20 was too young to get married, way too damn young. Everyone had told me so but I was always different, always moving faster than everybody I knew. Hell, they’d been wrong about everything else – no reason to think they’d suddenly smartened up now.

I thought they were jealous. I didn’t know they were speaking from pain.

Maybe it’s normal to spend a period of time after a divorce fumbling for what used to be there, like a limb that has been sawed off. I guess we were still trying to walk on that leg or scratch the itch on that arm we used to have, going through the motions of some kind of muscle memory until our brains caught up to the reality.

Our time together during this period was a weird, gauzy approximation of the past. We’d spend time with each other, watch TV, eat, laugh, sometimes sleep together and punctuate it all with shots that hit like blanks. We’d make remarks about this or that, sharp remarks designed to cut but really only bleeding off from the full reservoir of pain. It was like the viciousness had the consistency of steam and we were somehow removed from it, living in a dream.

It’s only right that you should play the way you feel it
But listen carefully to the sound of your loneliness
Like a heartbeat, drives you mad
In the stillness of remembering
What you had, And what you lost
And what you had, And what you lost

“Hey you wanna go for a ride?”

My memories of the A’s started sometime in the mid-60’s. Crummy teams, constant farm team for the Yankees, but their cards were always cool. That green and gold looked really sharp against the grass, and they had these interesting players too. Jim Nash, 12-1 that one year. Jim Hunter. Dagoberto Campaneris, who had like nine names on the back of his card, one for each of the positions he played one year. Blue Moon Odom. And they had those dangerous white shoes, back when white shoes were Striking A Blow Against The Man, a season before you could buy them in every sporting goods store. When I wore my white cleats and jacked my stirrups as far up as they’d go, I knew I was a full-on Outlaw.

They carried this outlaw image into California and the 70s, when they started to win World Series and flaunt their long hair and mustaches. I dug the A’s, they always seemed cool and flashy and full of summer.

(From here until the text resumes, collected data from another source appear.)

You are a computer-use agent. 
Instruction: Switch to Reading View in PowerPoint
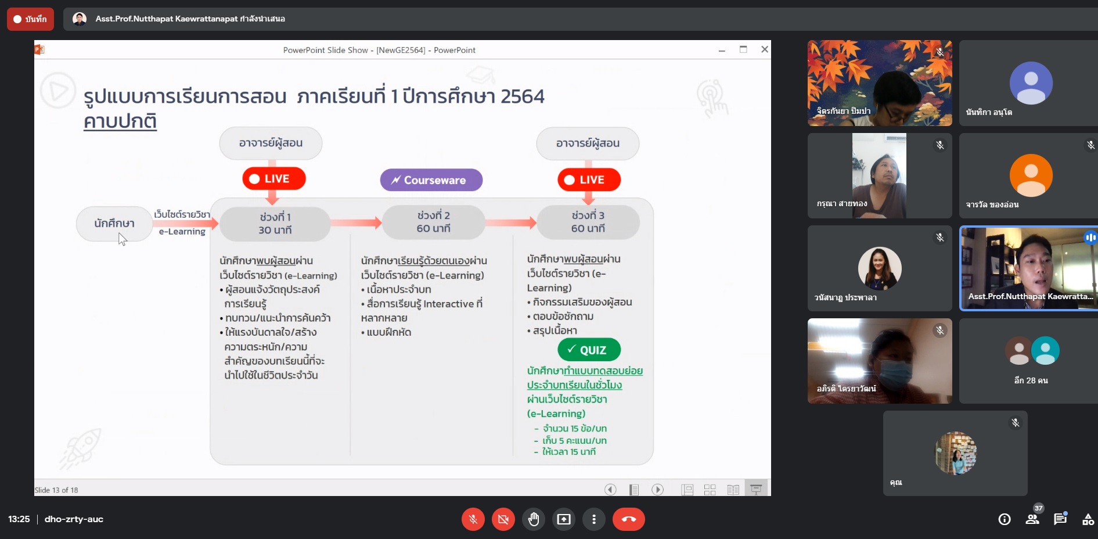(733, 490)
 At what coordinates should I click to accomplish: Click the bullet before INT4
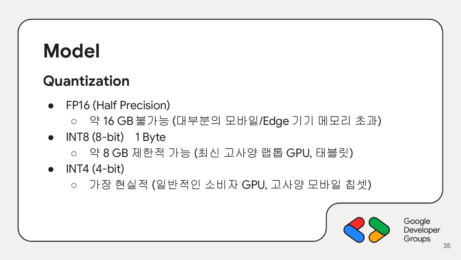(51, 169)
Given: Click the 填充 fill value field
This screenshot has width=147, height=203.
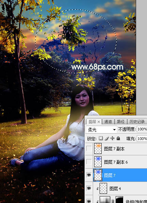Looking at the screenshot, I should [142, 139].
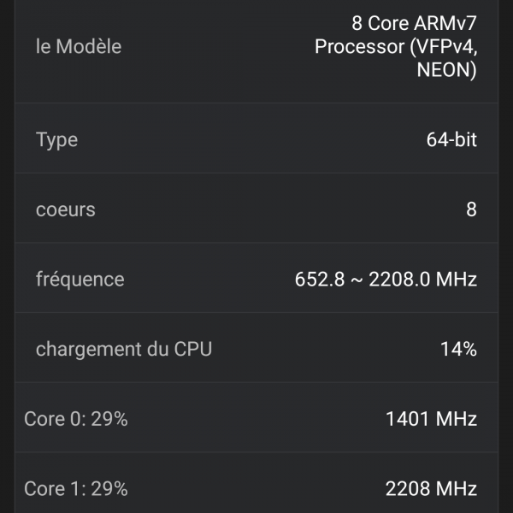Select the "1401 MHz" Core 0 frequency
The height and width of the screenshot is (513, 513).
point(431,419)
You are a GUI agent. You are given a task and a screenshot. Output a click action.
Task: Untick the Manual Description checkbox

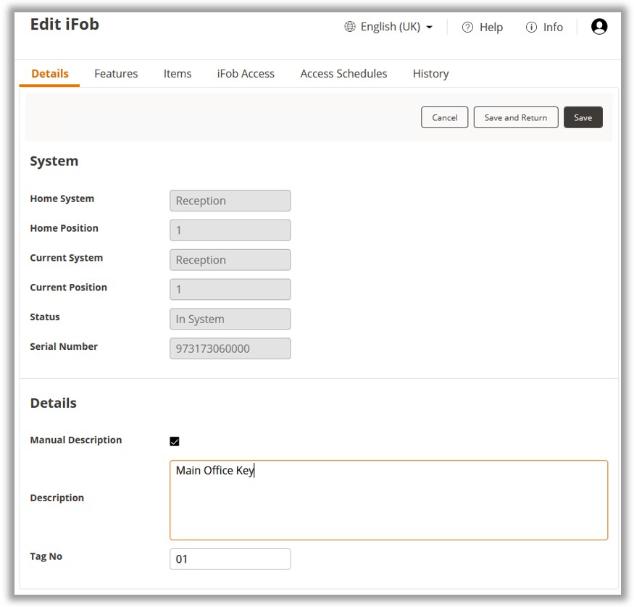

Somewhere in there, after baseball woke up to greet the dawn of Free Agency, reality started to slap Oakland’s team hard. They were never, ever going to be able to compete with the big boys on a cash basis, so they had to try to be smarter. This isn’t a new development – hell, the Mahatma got called a genius for it 40 years before – but slapping a catchy name on it and making it a Movement was as fresh as white shoes used to be. This is where the road Oakland has taken begins to converge with the road the Astros are mapping out.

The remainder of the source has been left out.